Featuring works by: Luis Jacob, Eva Kolcze, Howard Lonn, James Nizam, Richard Storms and Renée Van Halm
Curated by Rebecca Travis
30 July – 5 September 2015 at Birch Contemporary
“Instead of causing us to remember the past like the old monuments, the new monuments seem to cause us to forget the future…” – Robert Smithson (Entropy and the New Monuments, 1966)
In the wake of rapid urban developments populated by functional structures seemingly designed neither to offend nor impress, architecture – at one time synonymous with permanence – appears to be becoming increasingly shortsighted and transient, a response to the present as opposed to a statement for the future.
Drawing on this sense of impermanence, New Monuments Forget the Future brings together artworks that reference architecture in varying degrees of flux. Rather than having solid foundation, the structures throughout the exhibition are caught in transitional states between the built and deconstructed, actual and imaginary, the abstract and representational.
A process of reduction and rebuilding is evident in Luis Jacob’s minimal sculptures ‘The BILTS’ (1997), which distil the dominant skyscrapers of downtown Toronto to geometric shapes lifted from their foundation footprints. Countering our usual perception of these high-rises, Jacob’s architectural models stretch horizontally and are rendered not in reflective, seductive glass, but in lacquered milled maple.
Richard Storms’ paintings based upon glassy condo exteriors and curtain walls also slip between abstraction and representation, while Renée Van Halm’s compressed facades negate a sense of overall scale and context, proving unclear as to whether the overlapping beams and planes represent an intentional ‘inside-out’ architectural style, or supportive scaffolding, thanks to their claustrophobic, cropped compositions.
A progressive journey toward painterly deconstruction can be seen in the works of Howard Lonn. ‘Borromini’s Window’ (2012) contains tangible architectural elements that, interrupted by brushwork and dislocated from a structure as a whole, appear as fragmented ruins. Lonn’s new work ‘Untitled’ (2015) takes this dislocation further.
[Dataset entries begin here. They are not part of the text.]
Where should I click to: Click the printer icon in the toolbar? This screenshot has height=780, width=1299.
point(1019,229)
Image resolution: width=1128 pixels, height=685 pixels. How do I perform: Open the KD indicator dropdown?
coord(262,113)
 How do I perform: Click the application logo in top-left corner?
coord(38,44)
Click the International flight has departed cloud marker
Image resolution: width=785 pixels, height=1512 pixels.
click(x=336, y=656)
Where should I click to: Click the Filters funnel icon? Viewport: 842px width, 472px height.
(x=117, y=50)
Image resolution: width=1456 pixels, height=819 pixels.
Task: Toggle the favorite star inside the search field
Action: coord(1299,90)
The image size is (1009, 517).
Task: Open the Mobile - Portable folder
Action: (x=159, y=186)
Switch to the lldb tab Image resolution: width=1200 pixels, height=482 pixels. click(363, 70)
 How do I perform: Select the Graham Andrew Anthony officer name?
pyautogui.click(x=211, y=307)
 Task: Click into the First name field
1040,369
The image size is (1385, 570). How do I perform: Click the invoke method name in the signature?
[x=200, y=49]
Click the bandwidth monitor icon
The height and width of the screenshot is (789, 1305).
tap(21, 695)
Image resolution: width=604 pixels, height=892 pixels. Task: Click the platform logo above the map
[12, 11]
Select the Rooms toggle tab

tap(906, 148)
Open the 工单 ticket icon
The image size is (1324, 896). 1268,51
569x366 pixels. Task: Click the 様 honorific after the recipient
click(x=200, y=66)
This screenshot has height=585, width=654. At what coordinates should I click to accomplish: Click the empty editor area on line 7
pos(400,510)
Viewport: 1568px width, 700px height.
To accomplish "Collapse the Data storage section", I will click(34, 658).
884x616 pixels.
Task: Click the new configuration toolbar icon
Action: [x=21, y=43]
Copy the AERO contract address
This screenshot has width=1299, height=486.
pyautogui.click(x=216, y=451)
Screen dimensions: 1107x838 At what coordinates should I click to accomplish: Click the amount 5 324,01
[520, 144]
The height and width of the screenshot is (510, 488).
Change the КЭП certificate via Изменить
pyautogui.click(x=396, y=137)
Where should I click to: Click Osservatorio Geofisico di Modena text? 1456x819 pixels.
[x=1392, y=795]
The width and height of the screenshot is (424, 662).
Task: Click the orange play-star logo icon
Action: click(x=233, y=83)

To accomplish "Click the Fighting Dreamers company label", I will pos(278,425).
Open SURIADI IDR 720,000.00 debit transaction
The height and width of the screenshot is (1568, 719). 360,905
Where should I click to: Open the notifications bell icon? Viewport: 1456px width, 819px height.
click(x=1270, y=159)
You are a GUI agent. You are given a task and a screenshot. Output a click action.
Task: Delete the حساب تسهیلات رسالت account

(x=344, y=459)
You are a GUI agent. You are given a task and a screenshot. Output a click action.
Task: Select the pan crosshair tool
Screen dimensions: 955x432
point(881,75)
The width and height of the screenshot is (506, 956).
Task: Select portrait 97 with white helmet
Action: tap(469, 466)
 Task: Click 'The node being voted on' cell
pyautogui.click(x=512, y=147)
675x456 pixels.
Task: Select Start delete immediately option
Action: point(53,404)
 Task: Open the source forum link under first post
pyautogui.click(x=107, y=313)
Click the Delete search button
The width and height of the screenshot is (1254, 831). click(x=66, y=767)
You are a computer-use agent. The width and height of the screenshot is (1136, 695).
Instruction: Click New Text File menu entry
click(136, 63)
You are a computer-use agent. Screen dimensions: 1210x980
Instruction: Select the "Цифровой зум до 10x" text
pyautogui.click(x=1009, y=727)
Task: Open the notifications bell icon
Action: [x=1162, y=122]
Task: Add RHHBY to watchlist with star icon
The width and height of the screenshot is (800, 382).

The ‘structure’ is provided more by the physical presence and application of the paint itself than any particular subject. Sweeping, girder-like elements transect the canvas but remain ambiguous, suggesting aerial views, shadows and surfaces without fully disclosing a specific form.
James Nizam’s early photographic series ‘Dwellings’ (2006) captures buildings on the brink of demolition that are temporarily re-energized through his experimental lens. The opposite is true of the Brutalist university buildings in Eva Kolcze’s film ‘All That Is Solid’ (2014), which begin as steadfast structures but soon bleed into painterly abstraction thanks to her chemical interference with the negative film – a process that draws parallels between the material degradation of both celluloid and cement.